第14章 〜運命の赤い糸〜
また、いっ時離れ離れになる。
戦だから仕方ないと思いつつ、家康の
今度の相手は少なからず憎しみを
抱いている今川の残党。
家康を見つめる桜奈の瞳が
不安の色に変わっていく。
憎しみの炎が家康の心を支配して
無理をしてしまいそうで心配だった。
急に、表情が曇る桜奈に
『どうしたの?』と言う家康。
『家康様、必ずご無事で桜奈の
元にお戻り下さいね。
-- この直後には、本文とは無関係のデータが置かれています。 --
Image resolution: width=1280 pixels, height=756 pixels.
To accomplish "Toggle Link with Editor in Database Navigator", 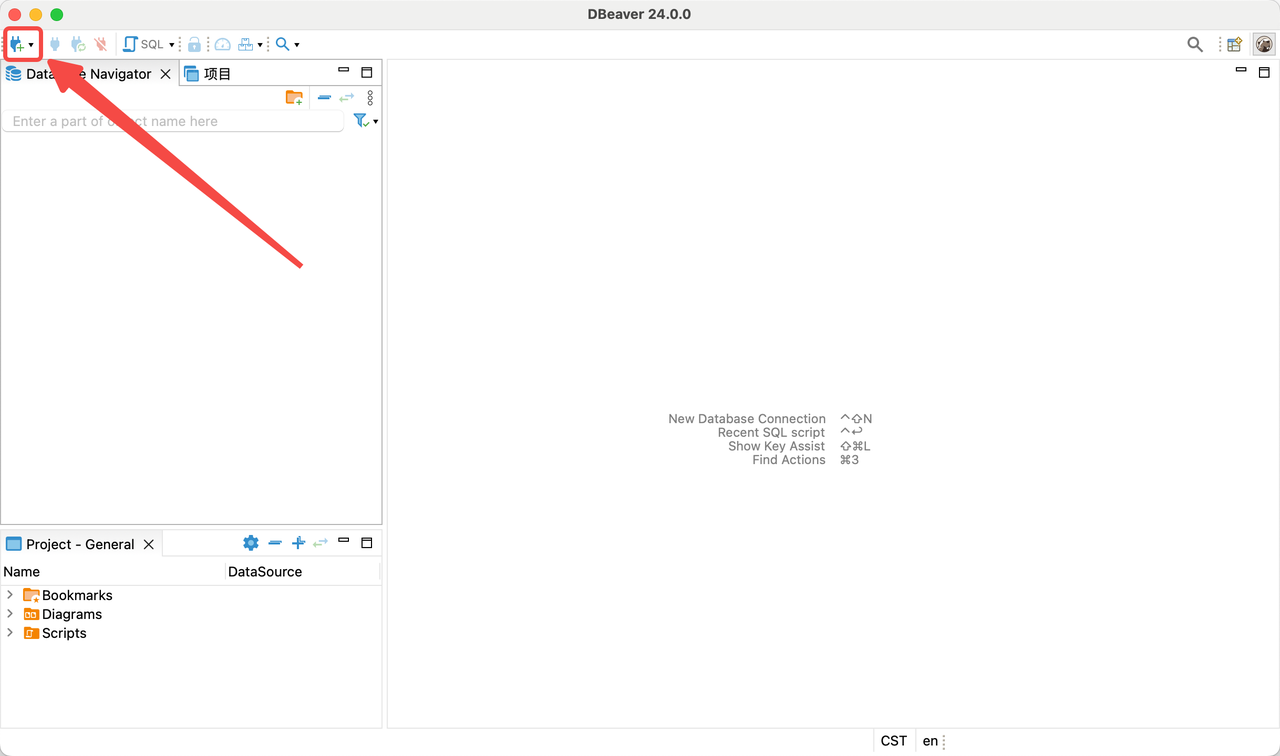I will [x=347, y=97].
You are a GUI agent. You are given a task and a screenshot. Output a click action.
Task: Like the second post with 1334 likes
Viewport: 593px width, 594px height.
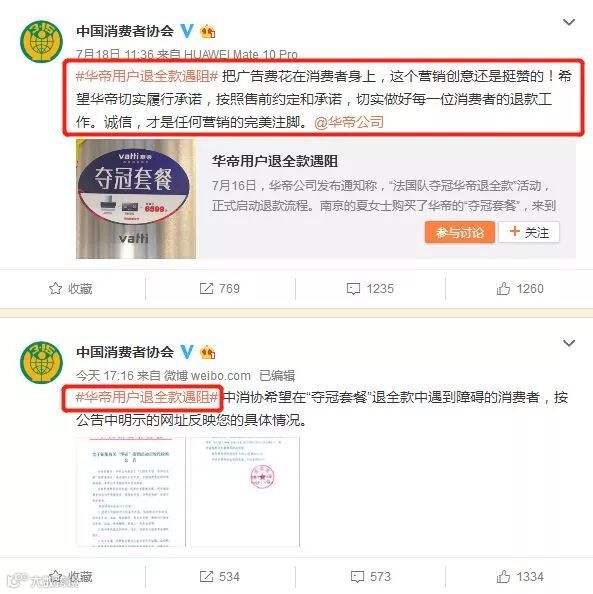[x=520, y=577]
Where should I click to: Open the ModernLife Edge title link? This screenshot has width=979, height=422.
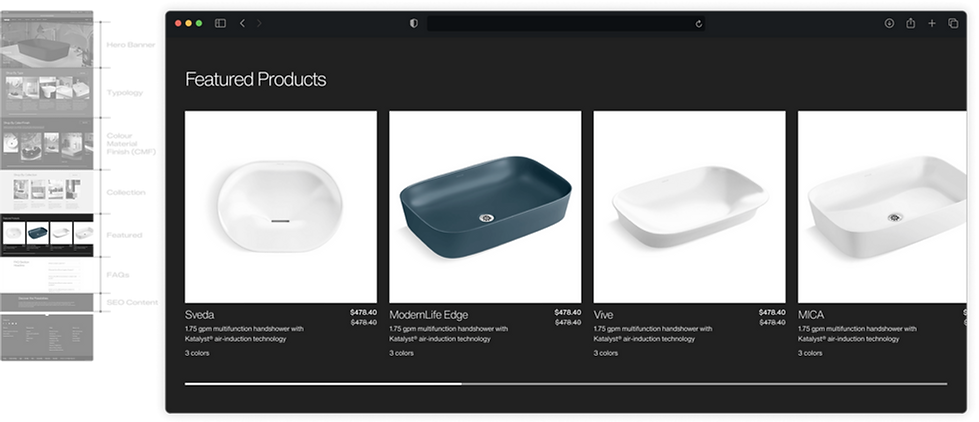point(428,315)
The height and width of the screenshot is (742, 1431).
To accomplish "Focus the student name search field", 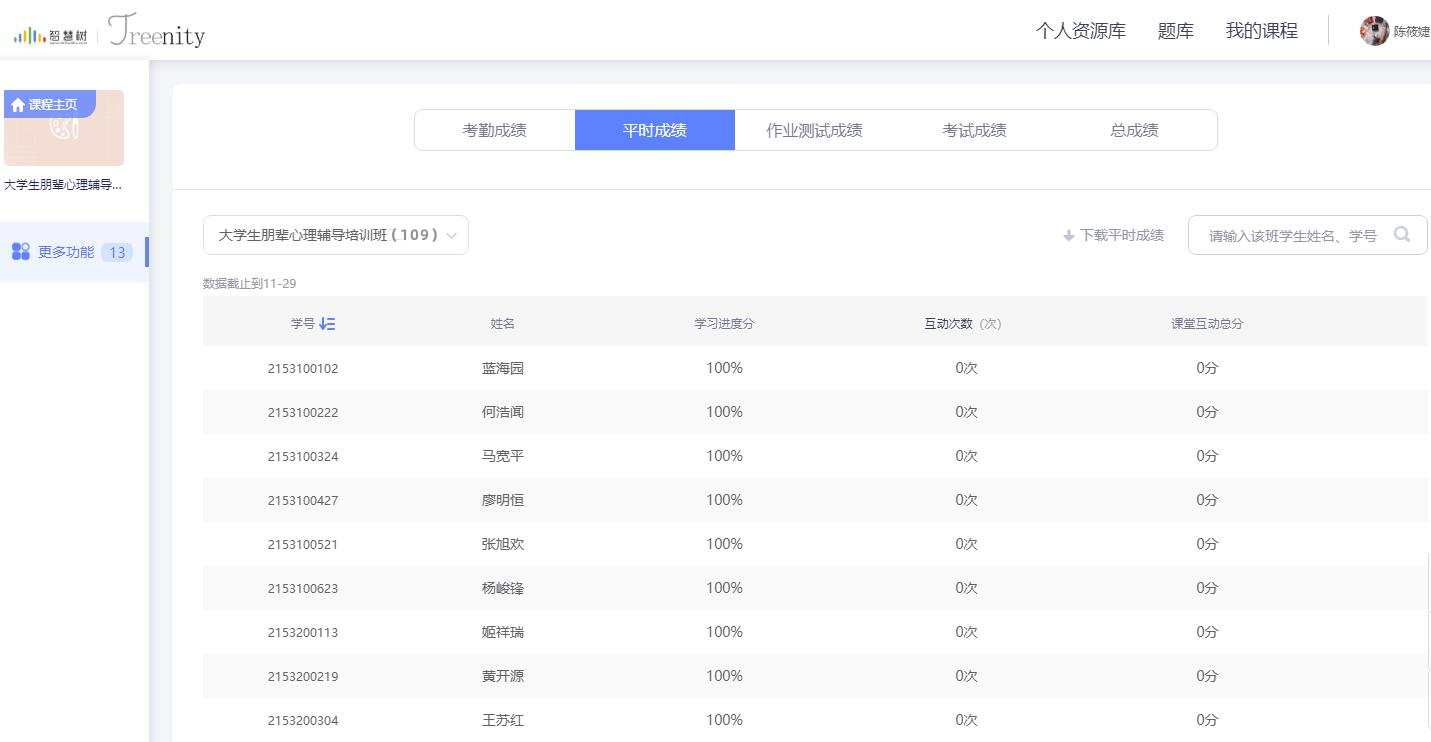I will [1292, 236].
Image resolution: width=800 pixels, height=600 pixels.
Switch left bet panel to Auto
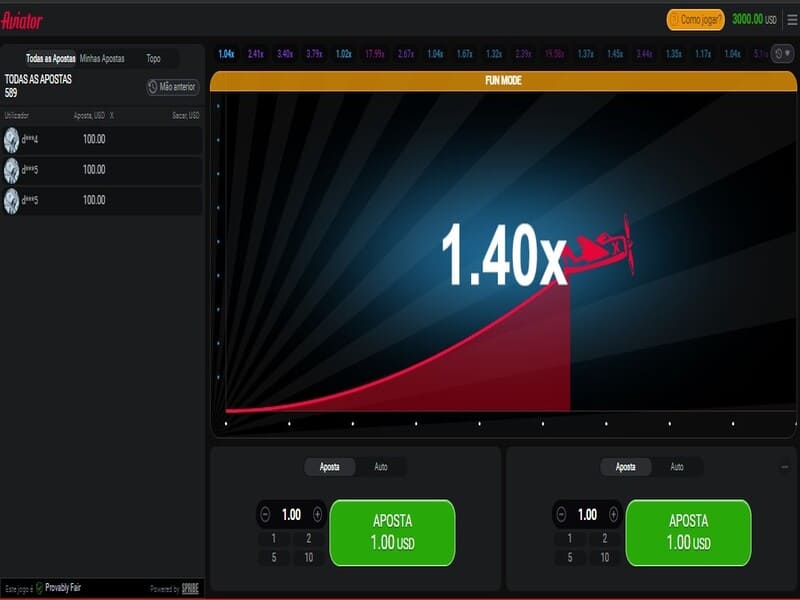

』
『うん、分かってる』そう言って
また桜奈をぎゅっと抱きしめ
『俺の帰る場所は、桜奈の
ところしかないから、心配しないで。
桜奈をひとりぼっちにしたり
悲しませるようなことなんて
俺は絶対しないから。』
『はい。信じてお待ちしています』
お互いの温もりを確かめあい
家康と桜奈は暫しの別れを惜しんだ。
それから桜奈は栞と三成と合流し
安土城へと帰っていった。
三成は、栞と桜奈を見て『何故でしょう?
お二人とも、今日は、一段とお美しいですね』
と言った。純粋で素直な含みの全くない
言葉にギクッとする桜奈と栞。
『そ、そうかなぁ・・』
(三成君って、時々鋭いよね)と焦る栞。
『い、いつもと変わりないかと』
(あっー、見透かされるようで
恥ずかしいですわ)とやはり焦る桜奈。
三成は、至って純粋に思ったことを
口にしただけだったが、『?』と
言う顔で、小首傾げた。
桜奈と栞は、昨晩、お互いの
身にあったことにピンッときて
お互いに良かったねと示し合わせる
ように、恥ずかしいそうに微笑み
合った。
そんな二人を
(本当に、お幸せそうで、何よりです)
と三成は、柔らか笑みを湛えながら
見つめたのだった。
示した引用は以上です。